Count the lines in the material below that contain the string "pyautogui". Reply with the number alone.

+++++

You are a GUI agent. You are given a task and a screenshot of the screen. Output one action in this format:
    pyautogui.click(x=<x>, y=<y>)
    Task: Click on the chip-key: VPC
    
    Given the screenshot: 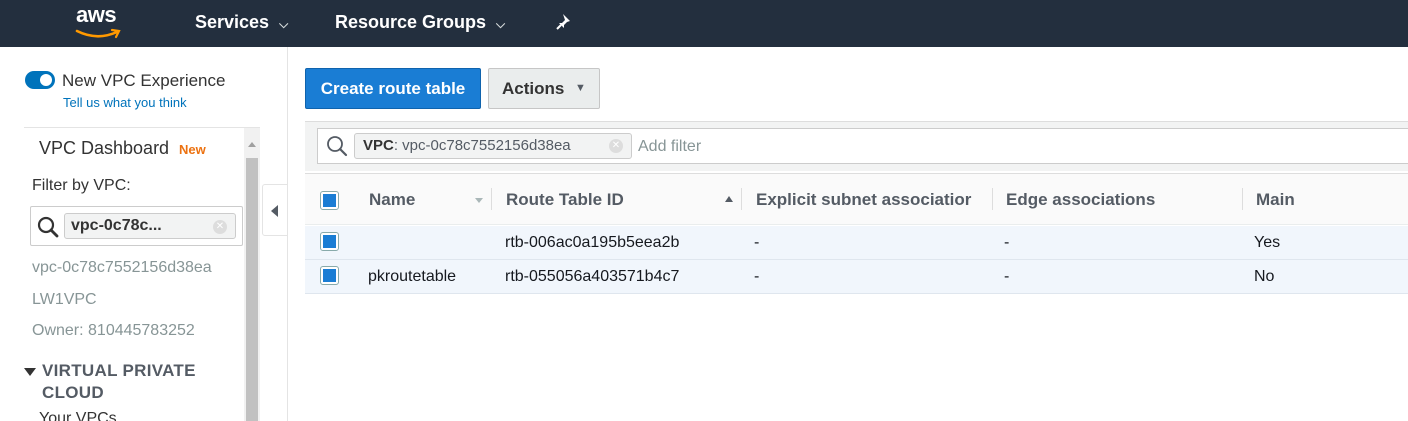 What is the action you would take?
    pyautogui.click(x=378, y=146)
    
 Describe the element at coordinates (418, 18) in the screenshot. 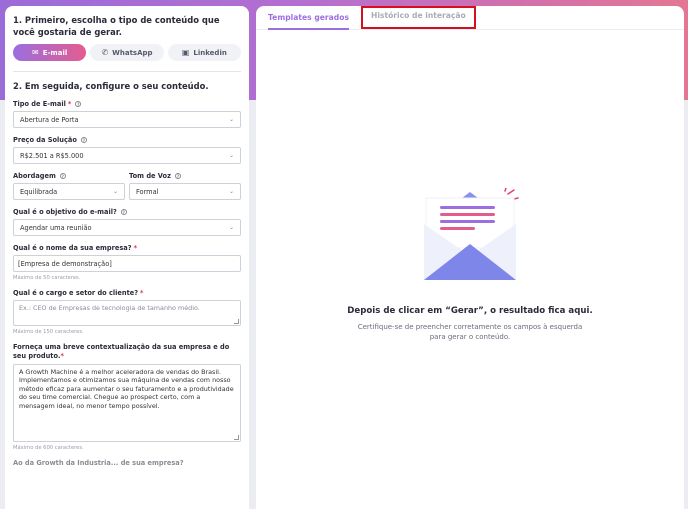

I see `tab-history: Histórico de interação` at that location.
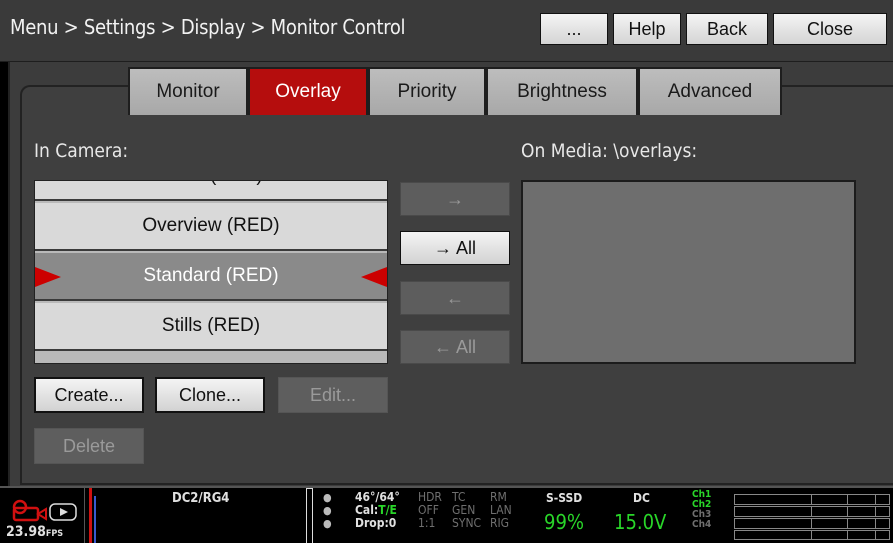  Describe the element at coordinates (455, 199) in the screenshot. I see `copy-to-media-button: →` at that location.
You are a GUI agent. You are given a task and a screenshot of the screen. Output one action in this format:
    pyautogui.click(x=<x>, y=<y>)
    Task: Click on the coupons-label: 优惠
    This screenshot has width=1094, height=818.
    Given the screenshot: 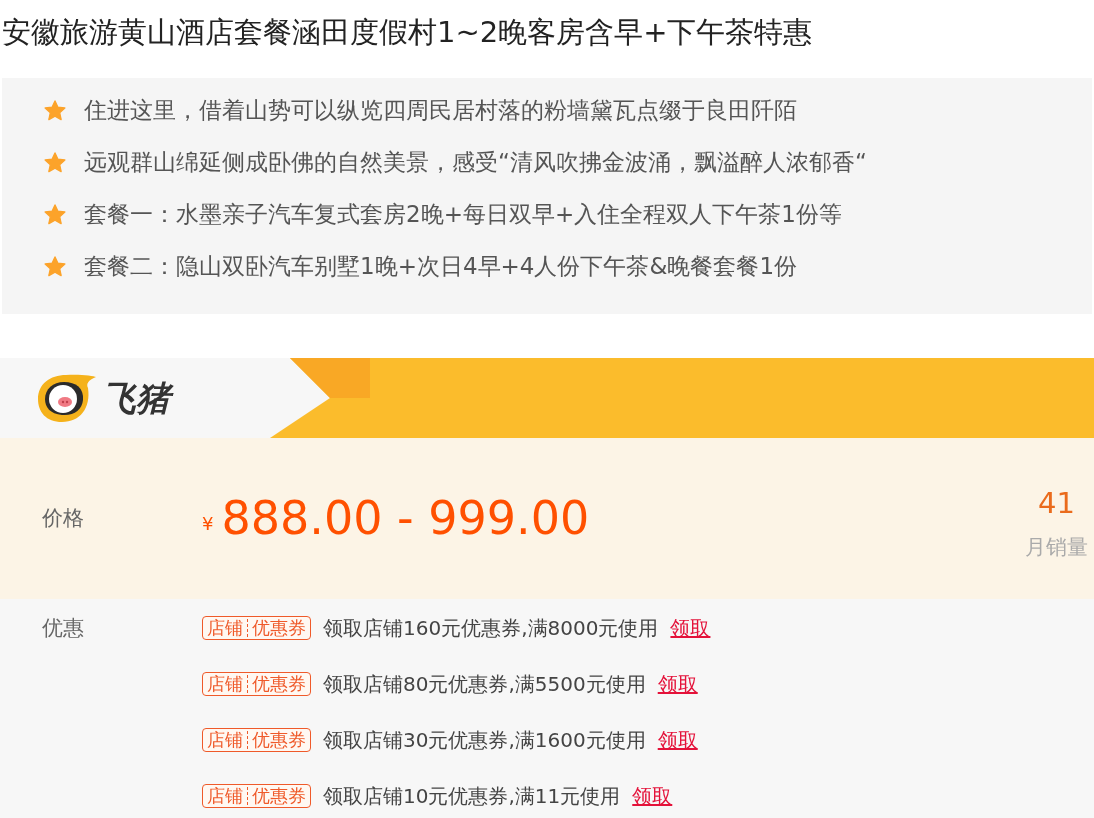 What is the action you would take?
    pyautogui.click(x=64, y=628)
    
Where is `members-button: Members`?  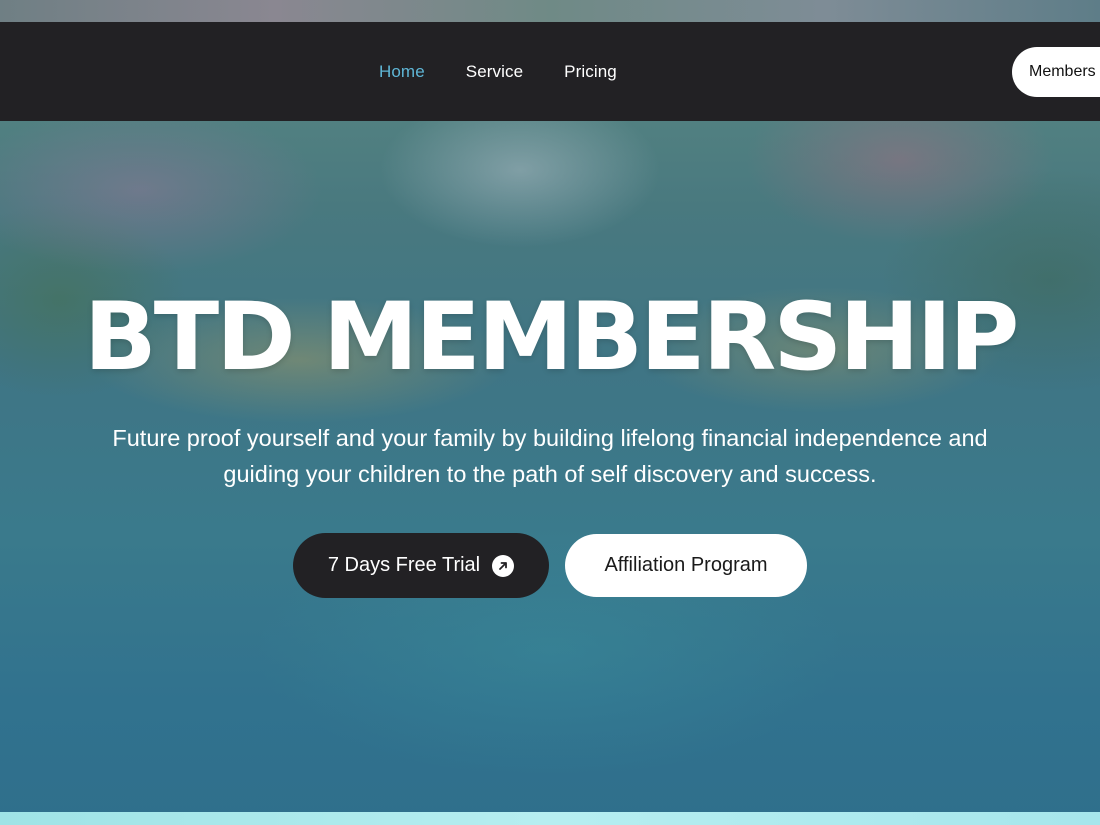
members-button: Members is located at coordinates (1056, 72).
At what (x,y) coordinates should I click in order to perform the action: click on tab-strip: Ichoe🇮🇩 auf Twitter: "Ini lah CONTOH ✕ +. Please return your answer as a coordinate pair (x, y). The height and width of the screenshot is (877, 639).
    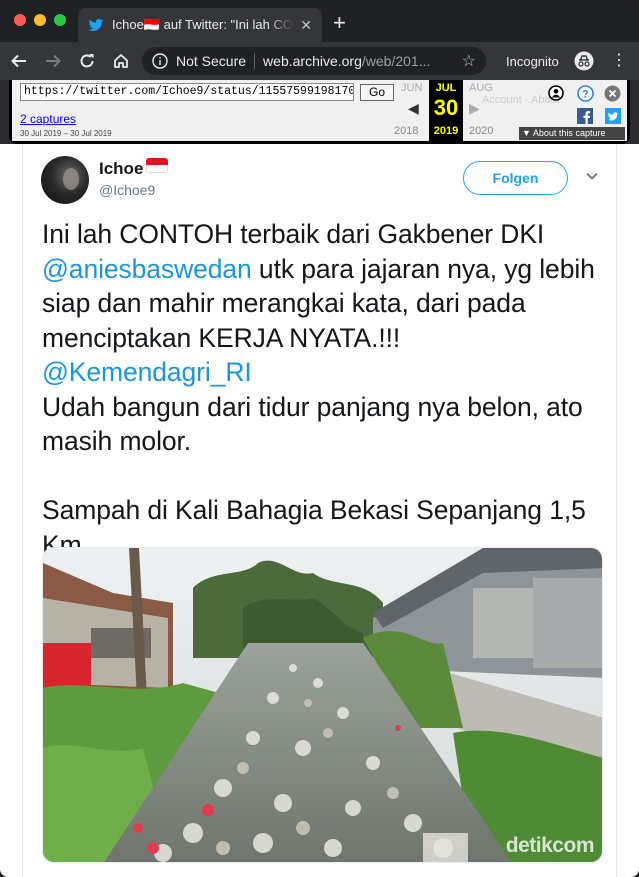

+++++

ANSWER TO THIS EXERCISE:
4